12 February 2007

The Silicon Cortex

Over the years a lot of AI researchers and electrical engineers have tried to model the neurological function of parts of the brain on silicon. Tech Review features a current effort by Stanford neuroengineer Kwabena Boahen.
"Brains do things in technically and conceptually novel ways--they can solve rather effortlessly issues which we cannot yet resolve with the largest and most modern digital machines," says Rodney Douglas, a professor at the Institute of Neuroinformatics, in Zurich. "One of the ways to explore this is to develop hardware that goes in the same direction."

Neurons communicate with a series of electrical pulses; chemical signals transiently change the electrical properties of individual cells, which in turn trigger an electrical change in the next neuron in the circuit. In the 1980s, Carver Mead, a pioneer in microelectronics at the California Institute of Technology, realized that the same transistors used to build computer chips could be used to build circuits that mimicked the electrical properties of neurons. Since then, scientists and engineers have been using these transistor-based neurons to build more-complicated neural circuits, modeling the retina, the cochlea (the part of the inner ear that translates sound waves into neural signals), and the hippocampus (a part of the brain crucial for memory). They call the process neuromorphing.

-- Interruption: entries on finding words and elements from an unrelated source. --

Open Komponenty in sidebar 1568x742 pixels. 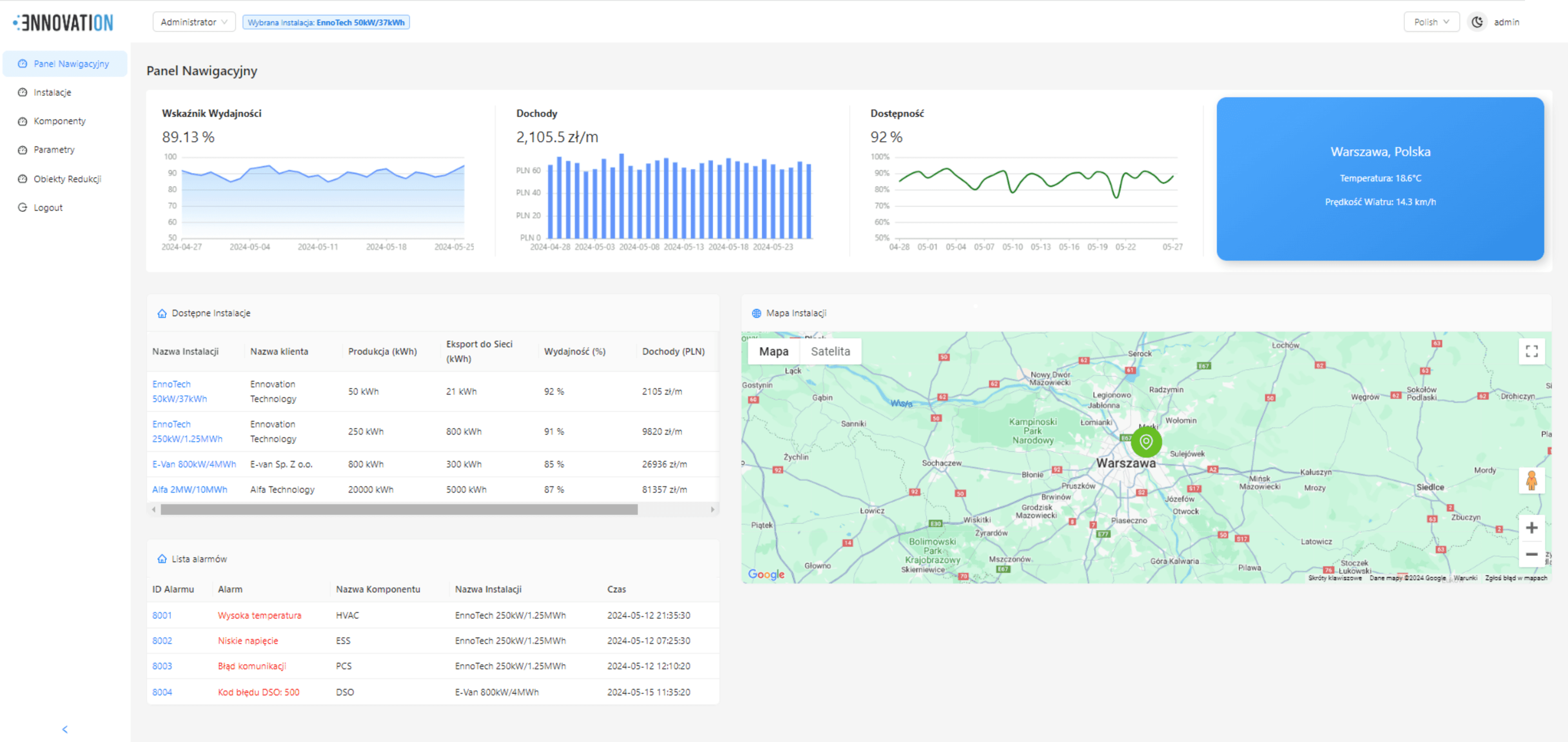click(x=60, y=121)
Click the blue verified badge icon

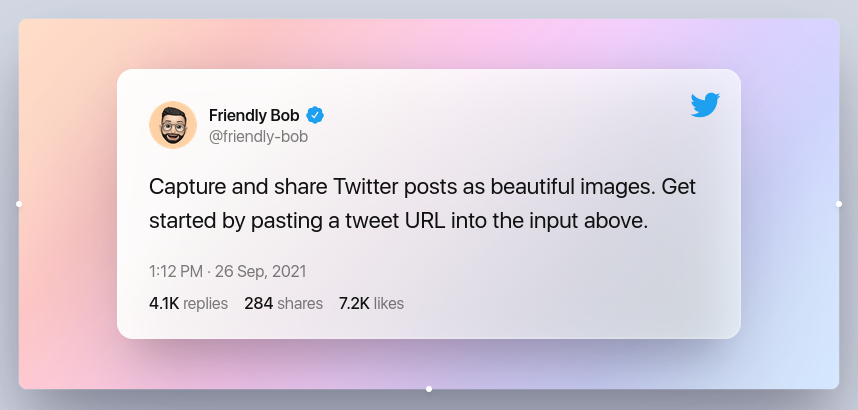(x=315, y=116)
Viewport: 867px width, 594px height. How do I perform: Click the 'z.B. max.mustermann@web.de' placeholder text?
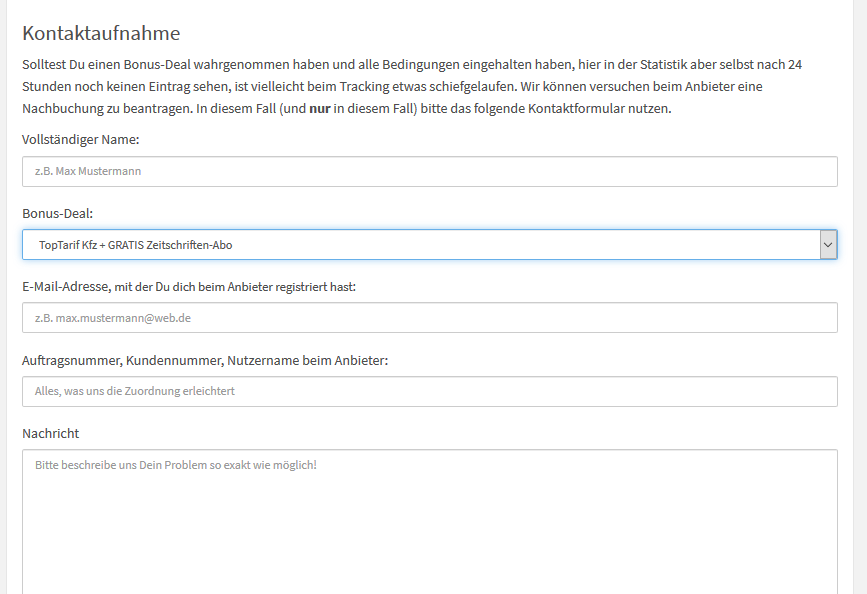tap(113, 318)
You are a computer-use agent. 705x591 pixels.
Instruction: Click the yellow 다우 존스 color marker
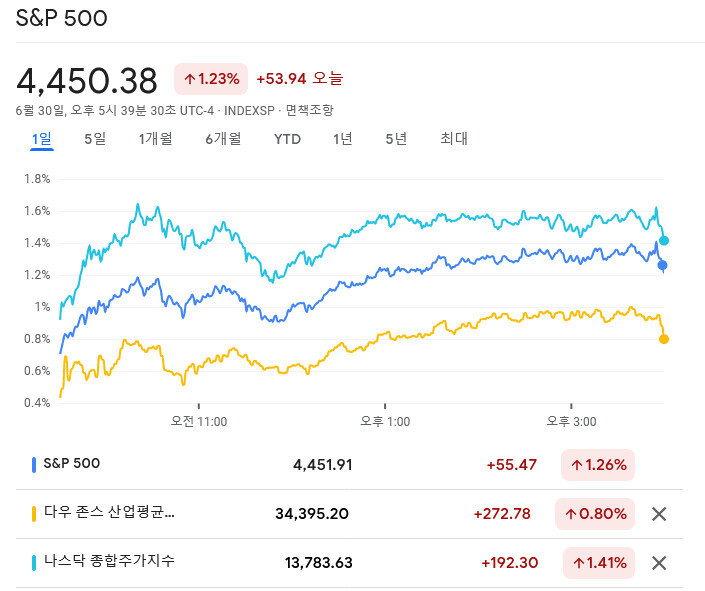pos(34,513)
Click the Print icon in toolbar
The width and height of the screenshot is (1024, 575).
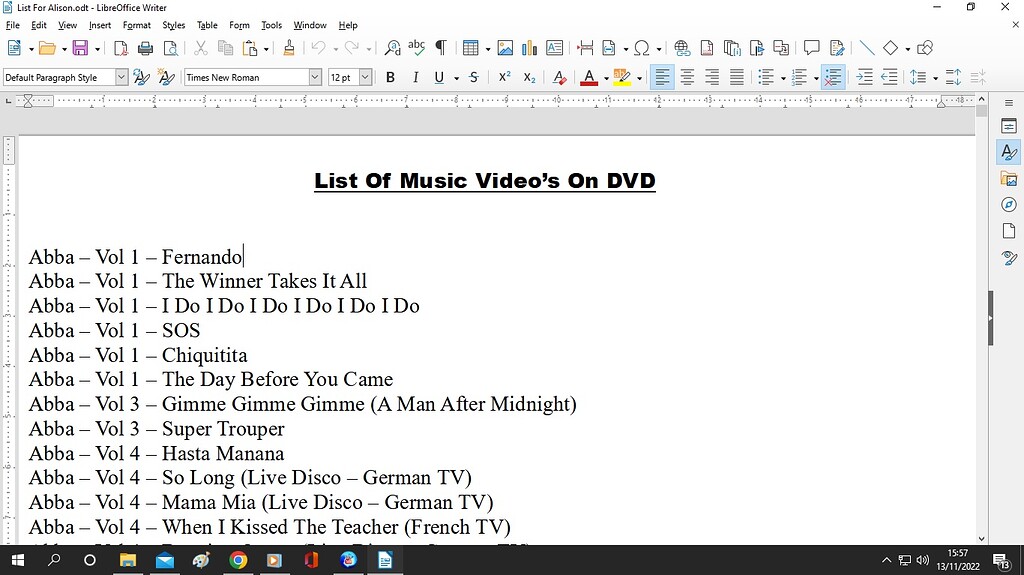[146, 48]
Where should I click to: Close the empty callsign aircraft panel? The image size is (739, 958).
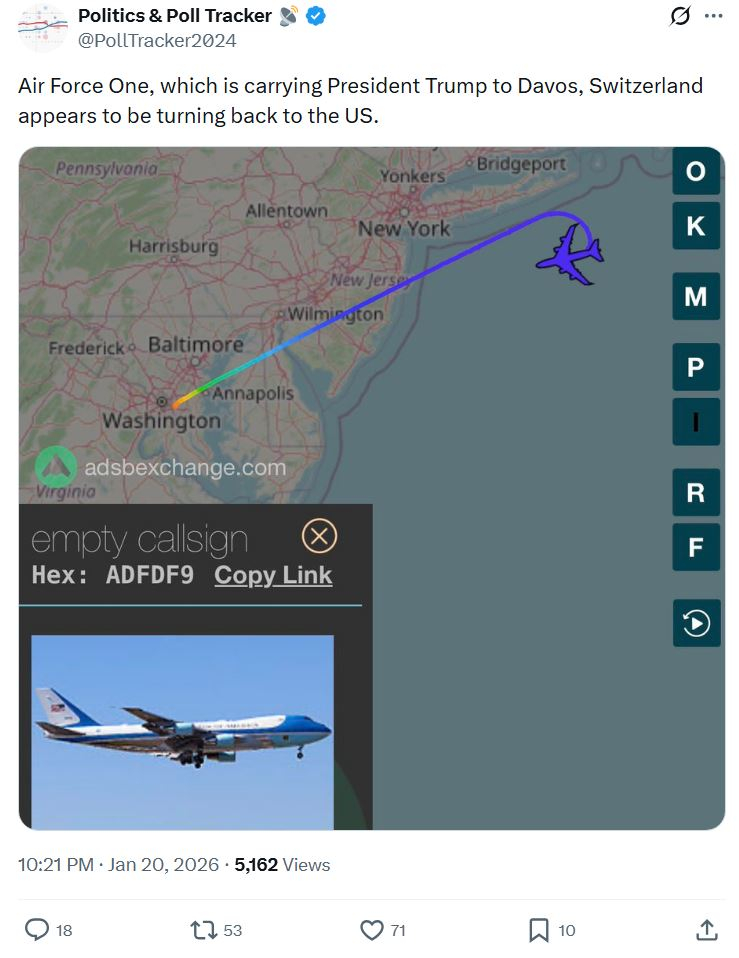click(319, 536)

Now Kwabena Boahen, a neuroengineer at Stanford University, is planning the most ambitious neuromorphic project to date: creating a silicon model of the cortex. The first-generation design will be composed of a circuit board with 16 chips, each containing a 256-by-256 array of silicon neurons. Groups of neurons can be set to have different electrical properties, mimicking different types of cells in the cortex. Engineers can also program specific connections between the cells to model the architecture in different parts of the cortex.
Source.

I am putting my money on Jeff Hawkins and Rodney Brooks. But when attempting something this ambitious, it doesn't hurt to include as many contestants as possible.